**Assigned task:** A verbatim repetition of the data below is requested, without images.

Dataset extract START

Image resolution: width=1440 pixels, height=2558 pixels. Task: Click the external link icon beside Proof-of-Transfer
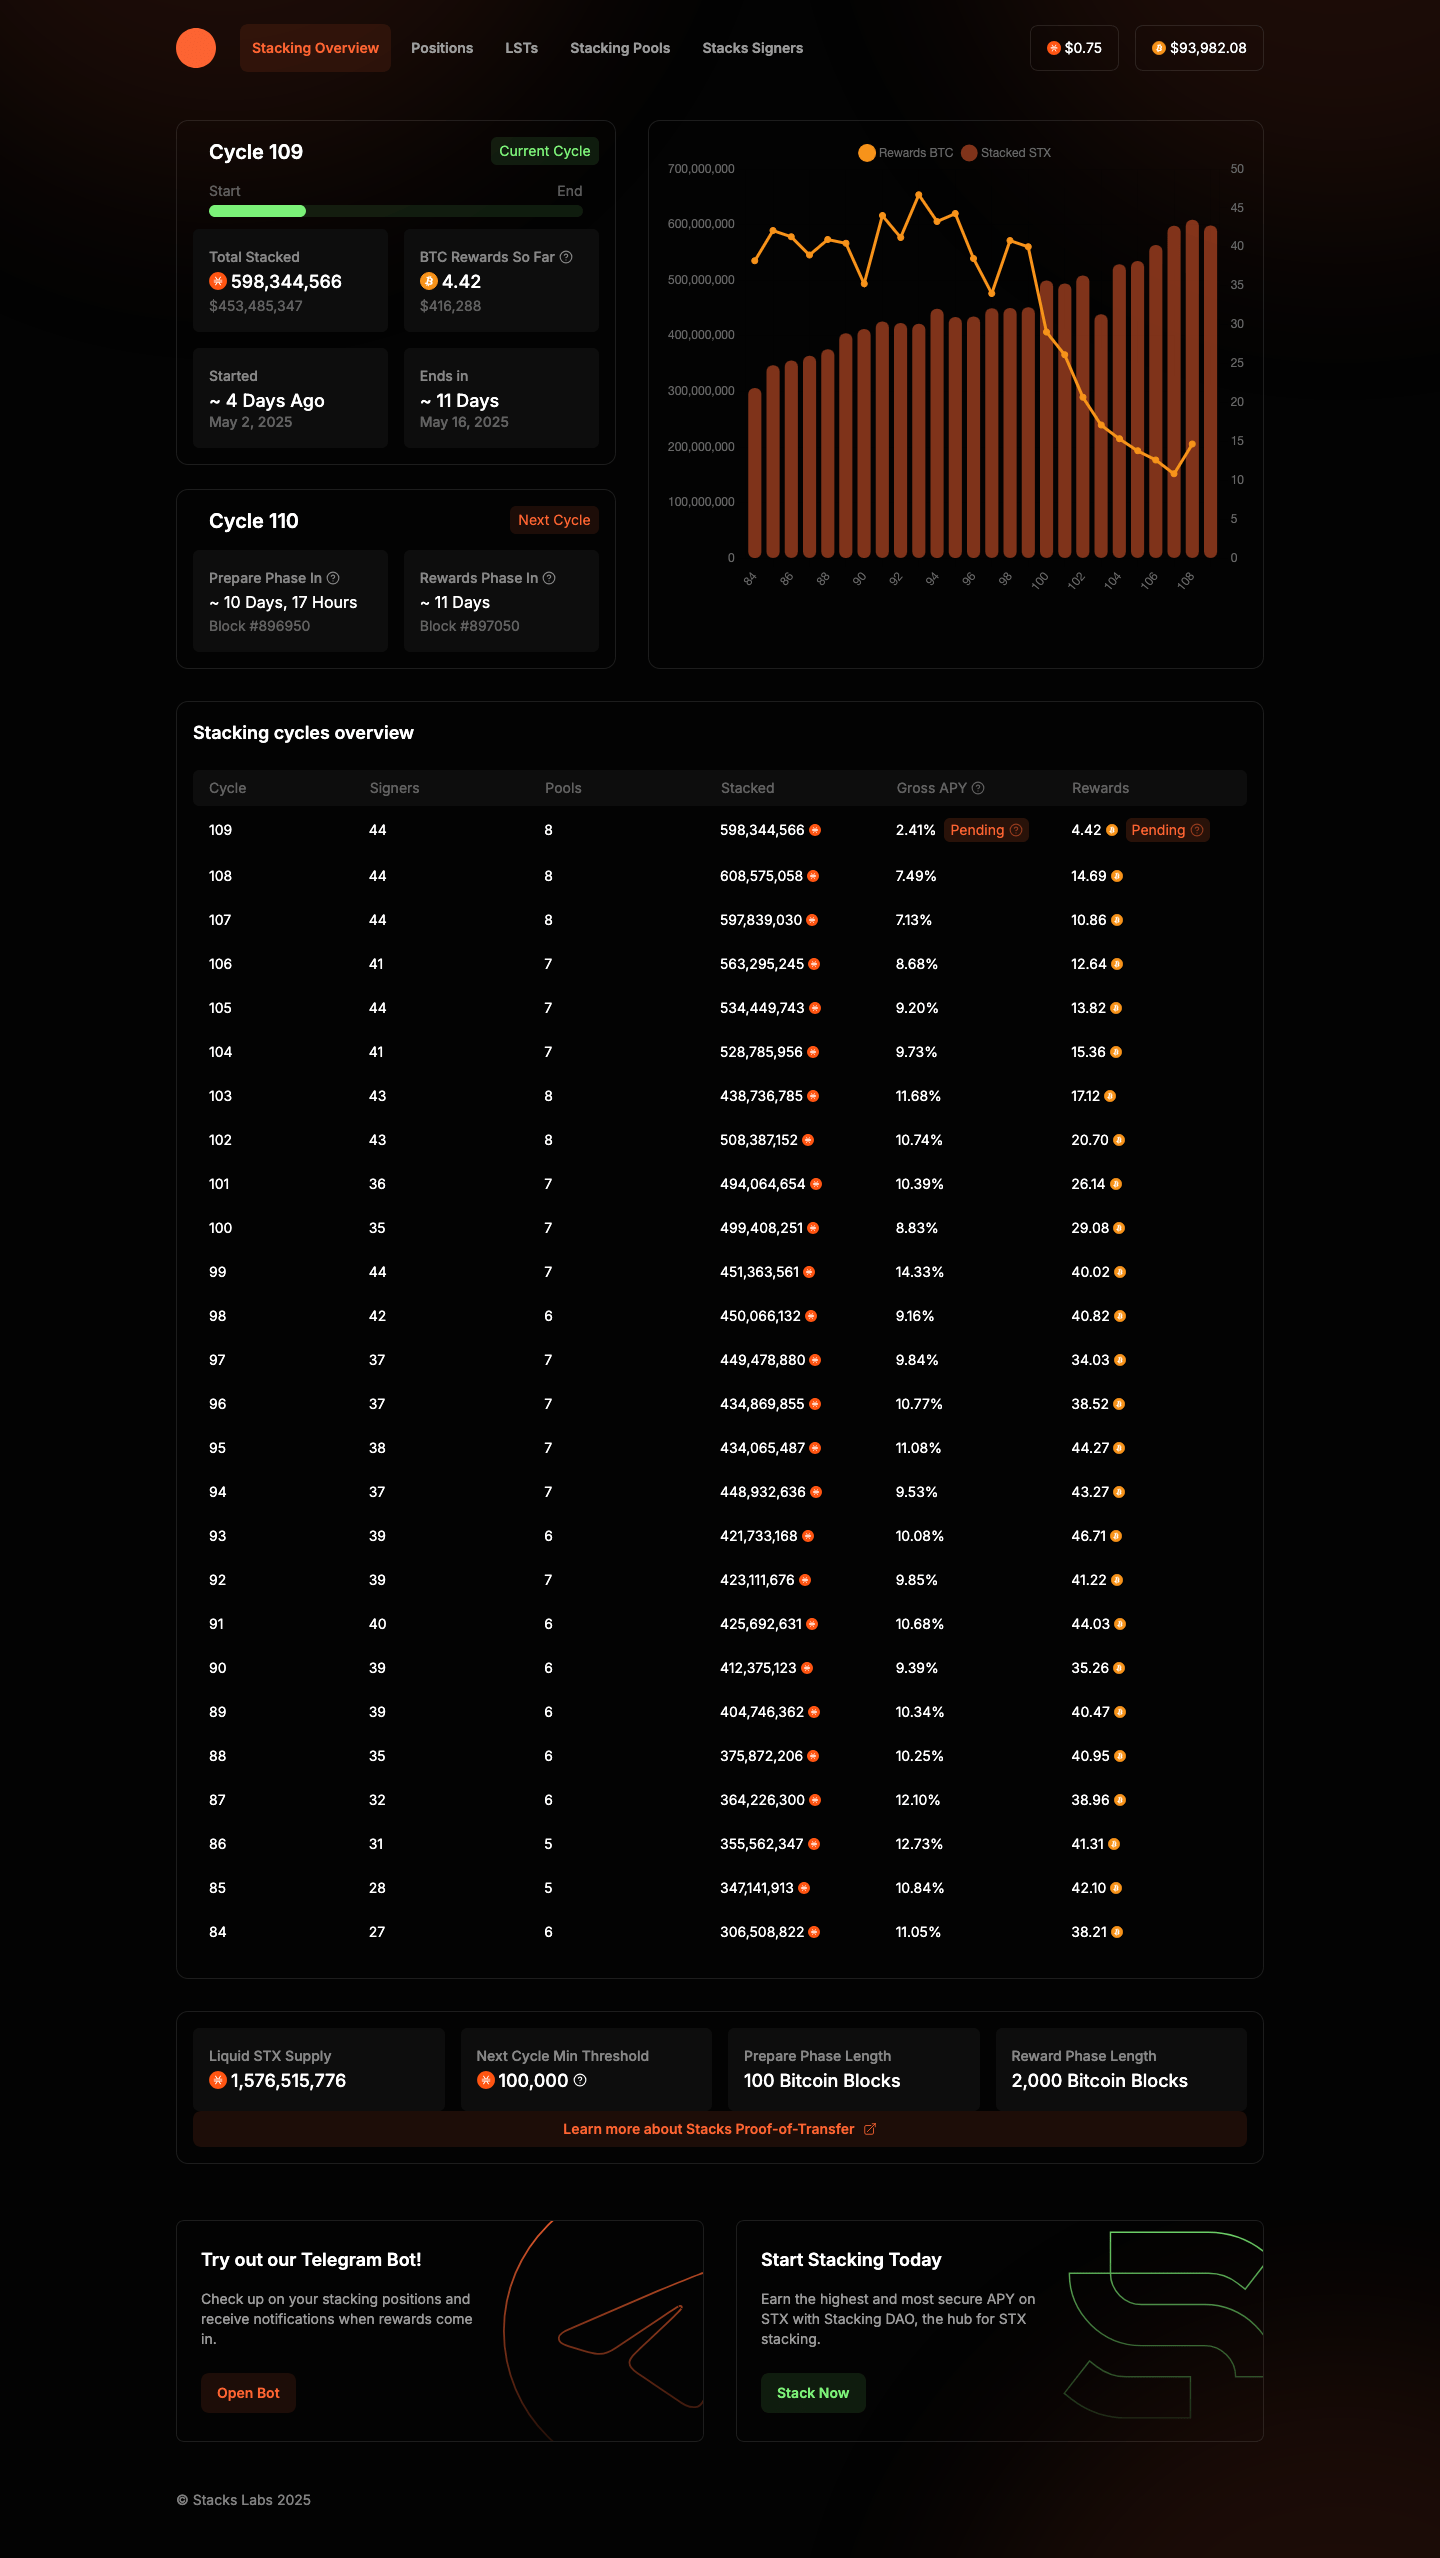point(870,2129)
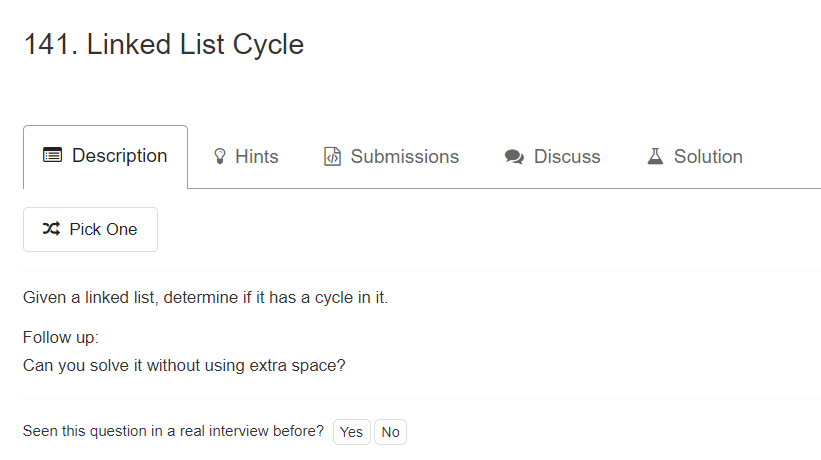Viewport: 821px width, 460px height.
Task: Open the Submissions tab
Action: tap(405, 156)
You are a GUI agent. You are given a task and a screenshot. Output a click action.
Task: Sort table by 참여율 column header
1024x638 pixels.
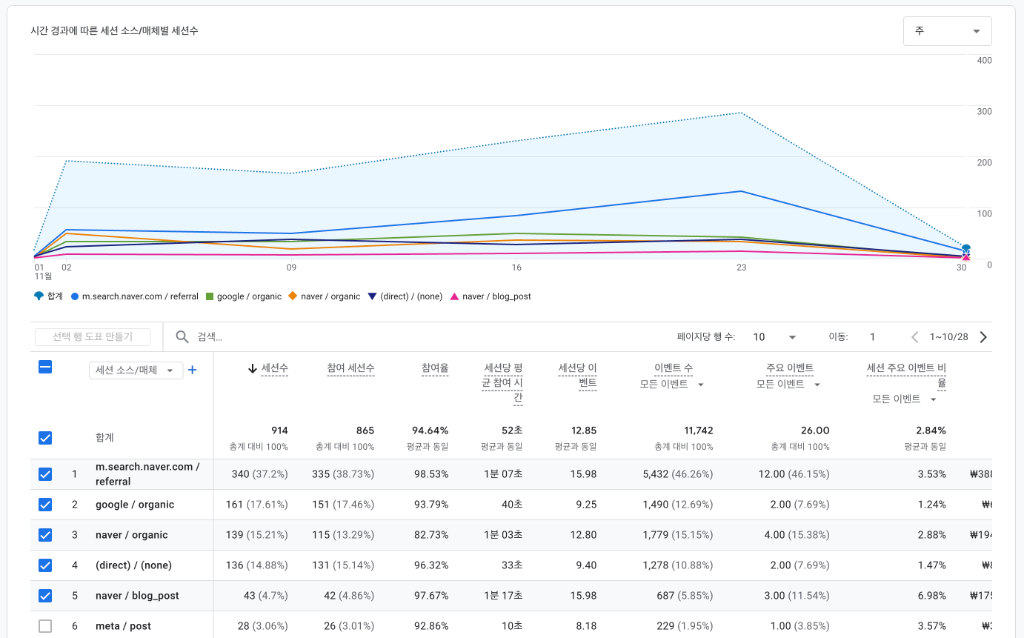click(434, 369)
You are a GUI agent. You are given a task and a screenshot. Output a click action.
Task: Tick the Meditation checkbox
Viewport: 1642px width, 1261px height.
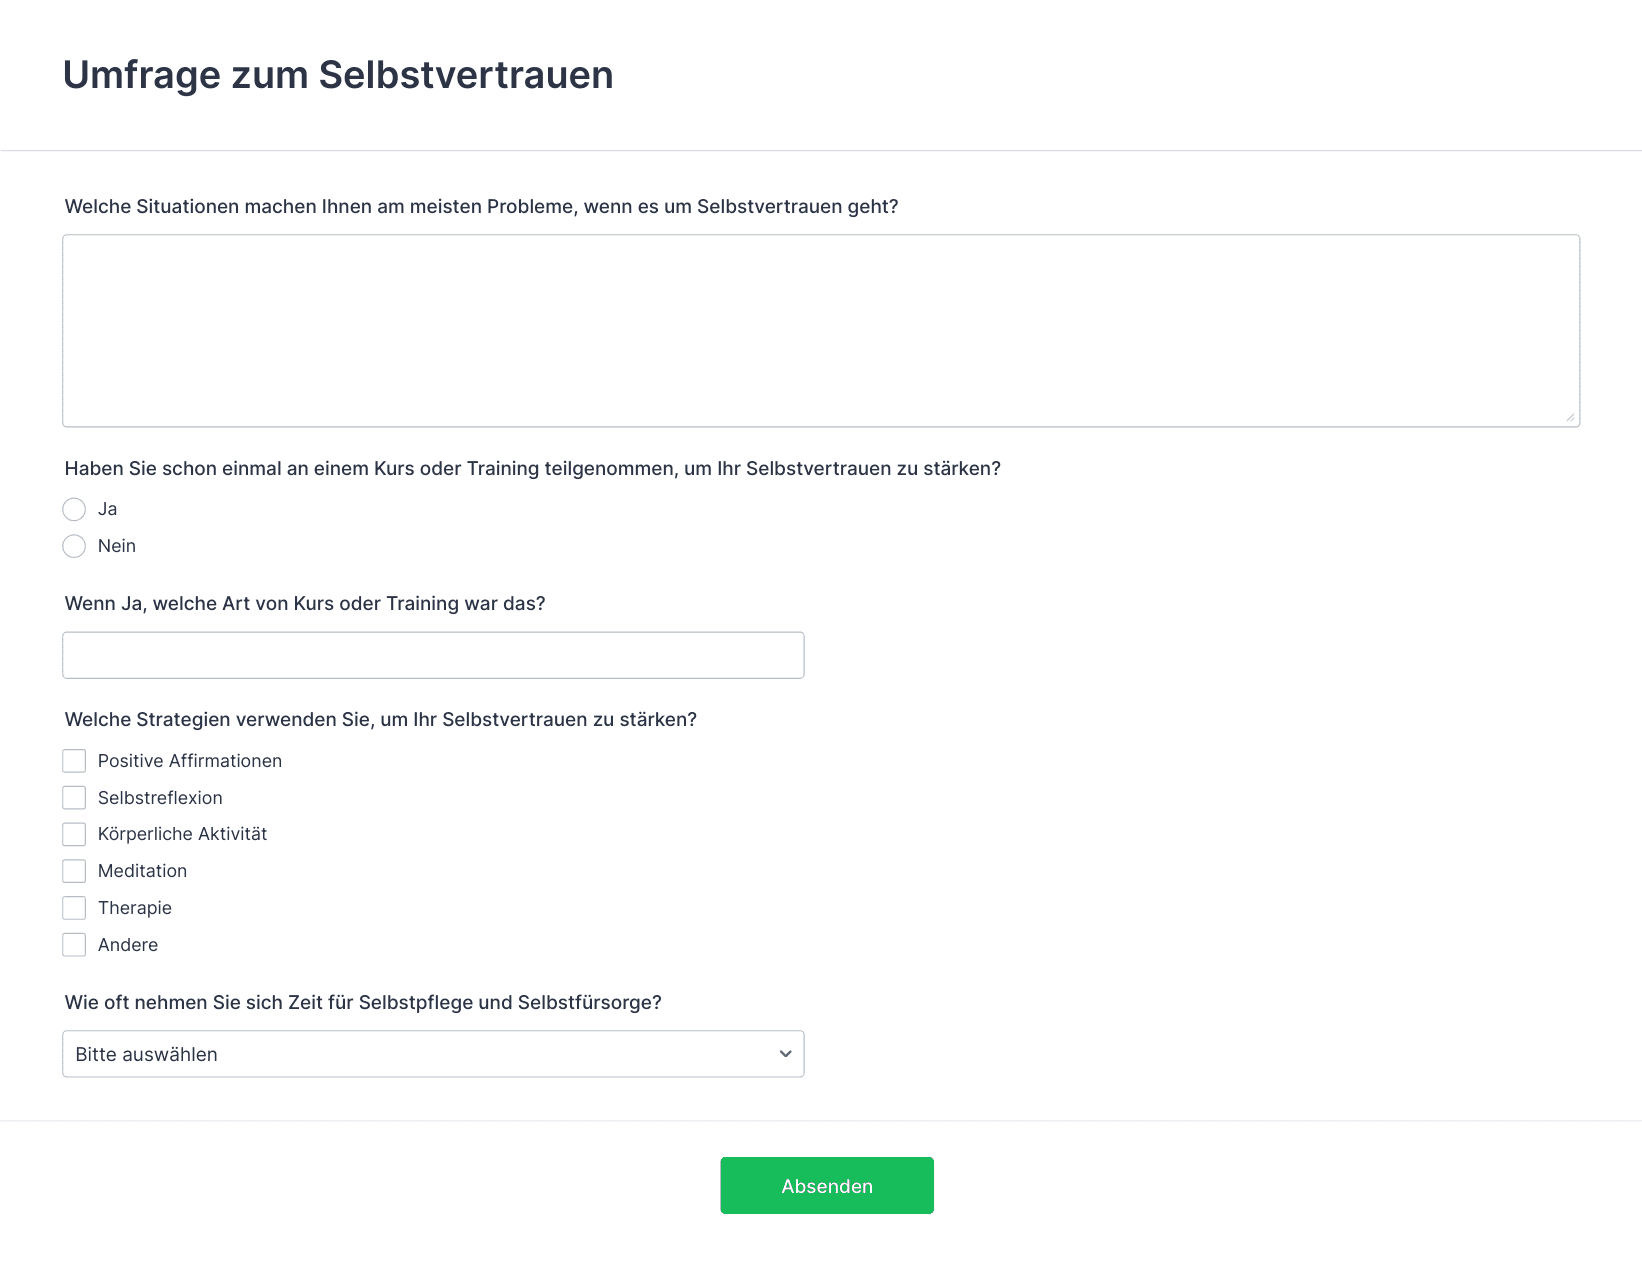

Dataset extract END

**Exercise solution:**
Image resolution: width=1440 pixels, height=2558 pixels. Task: Click the external link icon beside Proof-of-Transfer
point(870,2129)
Viewport: 821px width, 460px height.
Task: Open the Submissions tab
Action: tap(405, 156)
You are a GUI agent. You are given a task and a screenshot. Output a click action.
Task: Sort table by 참여율 column header
1024x638 pixels.
click(434, 369)
You are a GUI agent. You are given a task and a screenshot. Output a click action.
Task: Tick the Meditation checkbox
Viewport: 1642px width, 1261px height.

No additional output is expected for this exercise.